(DATA SUPPLIED Opens)

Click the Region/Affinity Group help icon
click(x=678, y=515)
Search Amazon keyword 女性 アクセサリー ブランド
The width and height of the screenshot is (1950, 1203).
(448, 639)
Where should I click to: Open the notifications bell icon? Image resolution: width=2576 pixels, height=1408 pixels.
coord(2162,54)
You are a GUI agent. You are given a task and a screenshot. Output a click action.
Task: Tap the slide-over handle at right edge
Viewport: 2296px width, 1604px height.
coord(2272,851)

(DATA SUPPLIED Closes)

Output every entry exactly as given.

Click the Region/Affinity Group help icon
click(x=678, y=515)
Search Amazon keyword 女性 アクセサリー ブランド
The width and height of the screenshot is (1950, 1203).
(448, 639)
Where should I click to: Open the notifications bell icon? Image resolution: width=2576 pixels, height=1408 pixels.
coord(2162,54)
You are a GUI agent. You are given a task and a screenshot. Output a click action.
Task: Tap the slide-over handle at right edge
Viewport: 2296px width, 1604px height.
coord(2272,851)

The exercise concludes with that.